1秒おきに読み取り動作を行って、その結果を出力する。FeliCa(おサイフケータイでもEdyのカードなどでも良い)をパソリの上に置くと、読み取ったIDを画面に表示するはず。
読み取ってる様子を動画で撮ってYouTubeにうpしてみた。
- felica_id_reader.exeを起動
- おサイフケータイのIDを読み取らせる
- いったんケータイを持ち上げて、読み取らせない
- もう一度読み取らせる
- カード型のFeliCa(ヨドバシのポイントカード)のIDを読み取らせる
わかりにくいけど、ケータイから読んだIDと、カードから読んだIDは、ちゃんと違うものになっていた。他のケータイとかも試したけど、もちろんIDは全部違っていた。
すごい簡単だった
無理してJavaScriptで書こうとしたから苦労した部分もあったけど、普通にC#とかならもっと簡単に書けるはず。
要は、Felicaクラスをnewして、Pollingメソッドを読んで、IDmメソッドを呼ぶだけ。これでbyteの配列が返る。
例えば、会社のタイムカード代わりにFeliCaを読ませる、みたいなことができそう。社員IDとFeliCaのIDを紐付けておけば、FeliCaを読ませることで誰なのかがわかる。「所有による認証」って言うのかな。
これは、なにか特定のアプリケーションを使わず、FeliCaなら何でも良いのがミソ。おサイフケータイの人も、Edyの人もSuicaの人もその他カードの人も一緒に使える。「社員は全員、このカードを持ちなさい」みたいなのを強制しなくて良い。既に持ってるFeliCaならなんでも良い。
おもしろかった
何か作りたいなあ。
追記 (2008.6.7)
パソリではなく、最初からFeliCaポートが内蔵されてるPCを持ってる友人が試してくれた。
それによると、FeliCaポートソフトウェアは導入する必要がなくて、felicalib.dllからの手順でうまく読めたらしい。

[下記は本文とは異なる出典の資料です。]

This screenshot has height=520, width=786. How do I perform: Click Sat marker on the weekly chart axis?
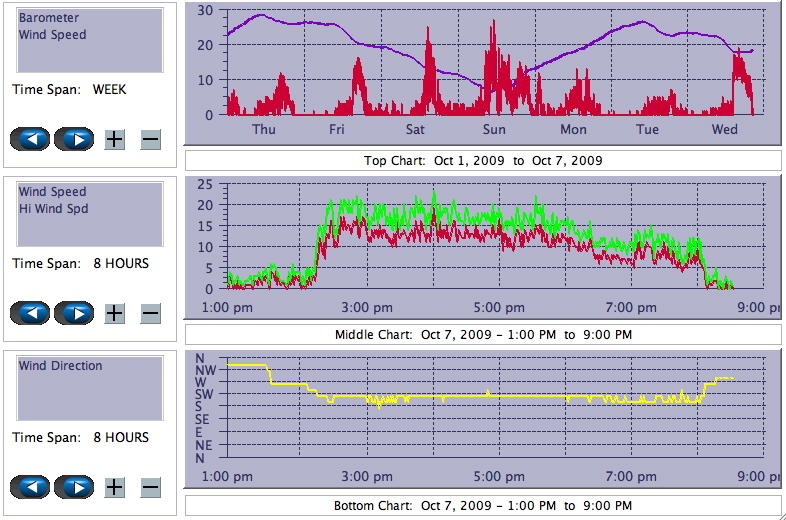[415, 130]
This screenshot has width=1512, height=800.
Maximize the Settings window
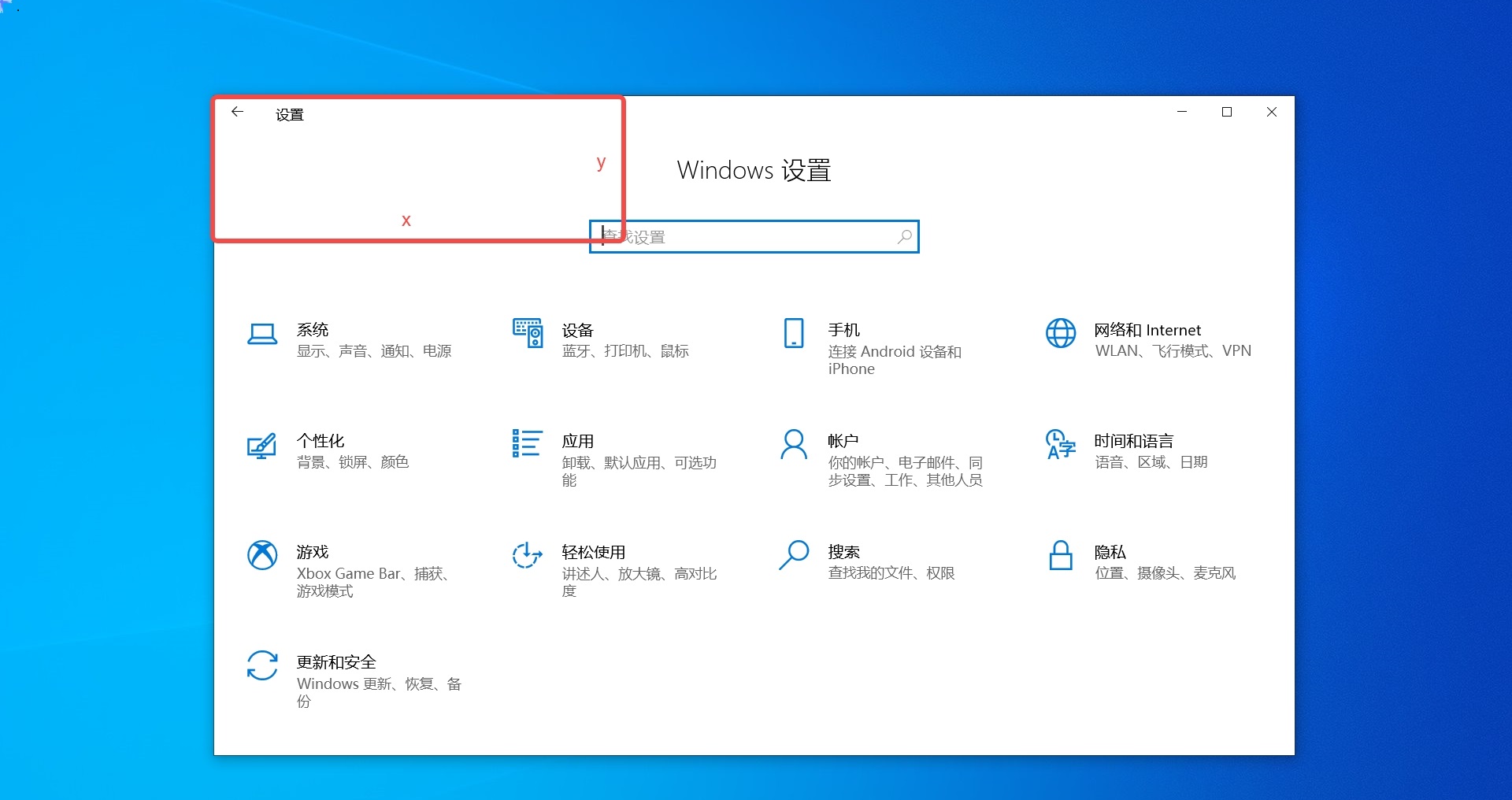pyautogui.click(x=1226, y=113)
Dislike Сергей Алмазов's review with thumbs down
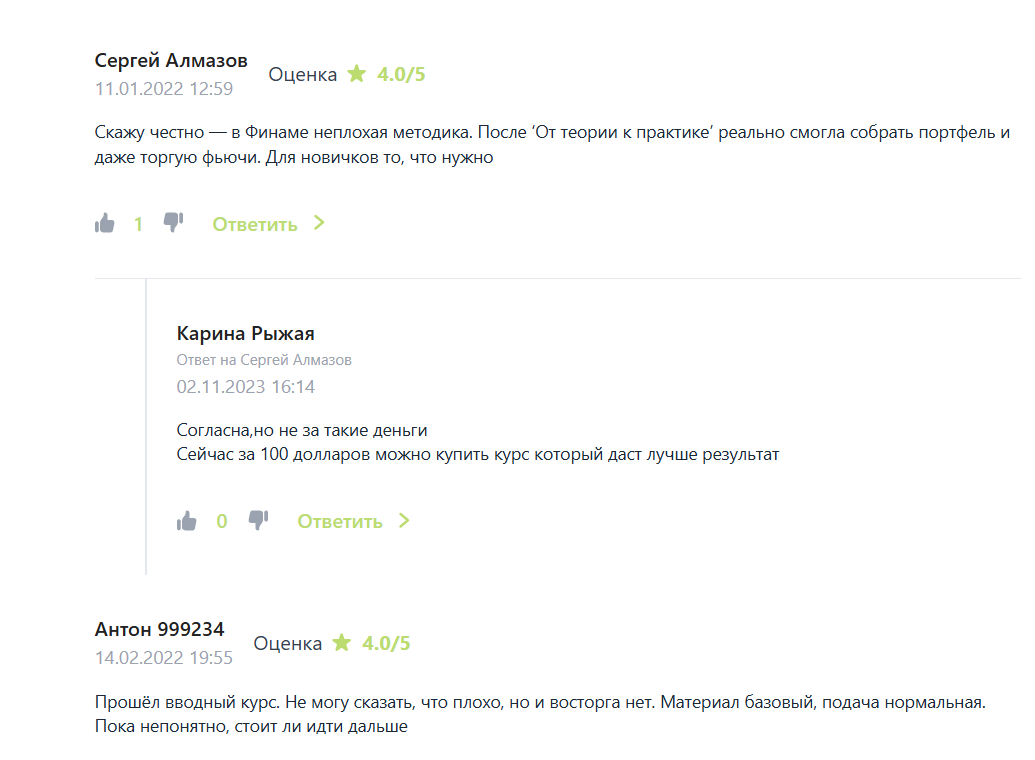The height and width of the screenshot is (760, 1035). (x=173, y=222)
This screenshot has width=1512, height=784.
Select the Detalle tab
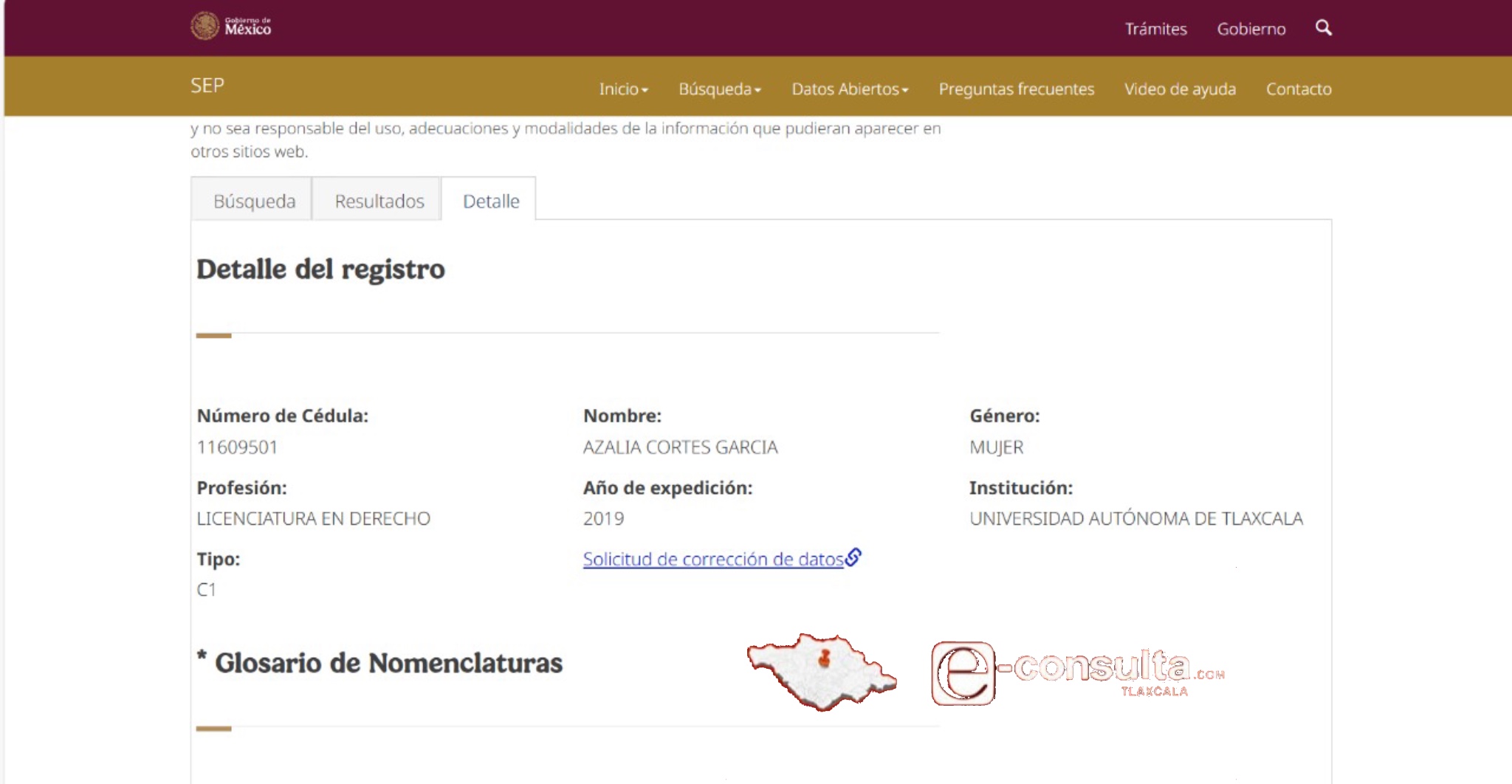pyautogui.click(x=491, y=201)
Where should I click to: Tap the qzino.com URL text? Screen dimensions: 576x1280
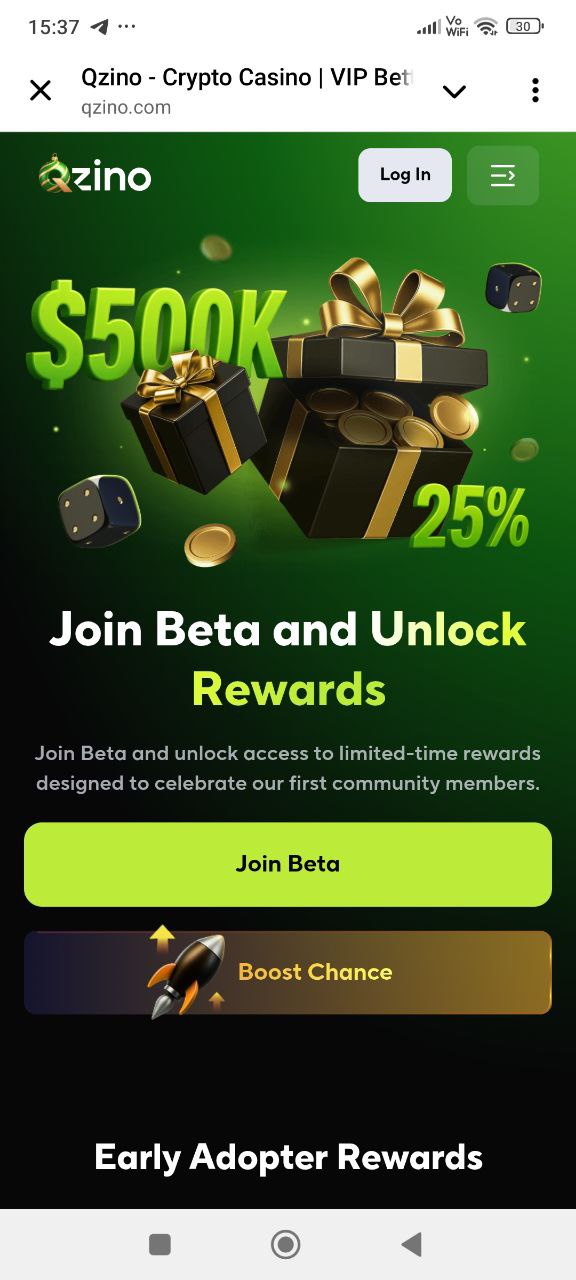pyautogui.click(x=126, y=108)
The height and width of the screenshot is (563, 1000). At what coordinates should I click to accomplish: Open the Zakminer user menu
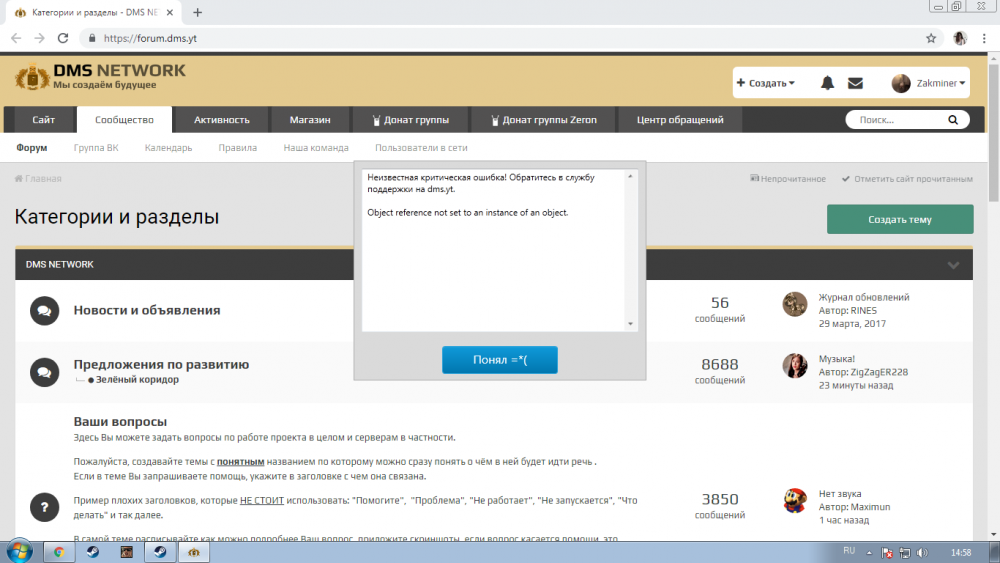point(929,83)
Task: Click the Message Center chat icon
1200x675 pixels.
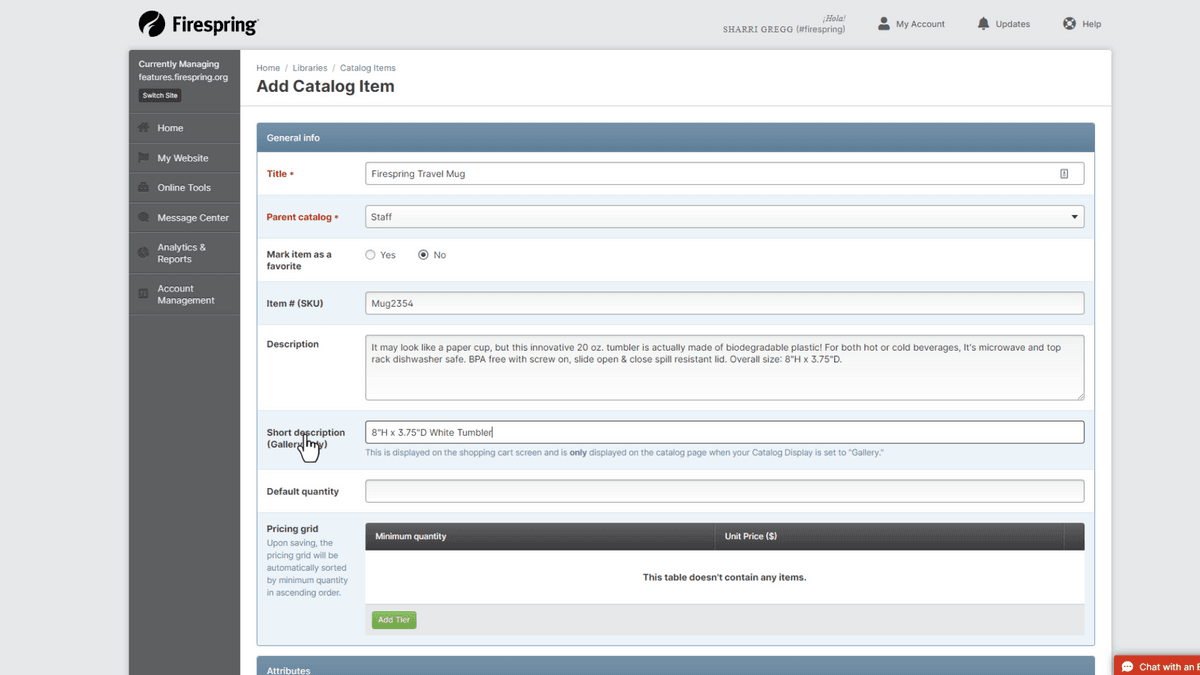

ただ、Suicaは読めなかったとのこと。あれ?と思って自分もSuica(view Suicaカード)で試してみたら、確かに読めない。反応が無い。felicalibに付属するサンプルのSuica読み出しプログラムはちゃんと動作するのに。まあいいや、なんとかなるでしょ。
追記 (2008.6.10)
id:FunnyBunnyDizzyさんからコメント欄で教えてもらった通り、
f.Polling(0xfe00);
の部分を
f.Polling(0xffff);
にしたらSuicaも読めた。0xfe00はFeliCa共通領域のコードで、Suicaはこれじゃ応答しない。0xffffはワイルドカードなので何でも応答するとのこと。上記のコードも0xffffに直した。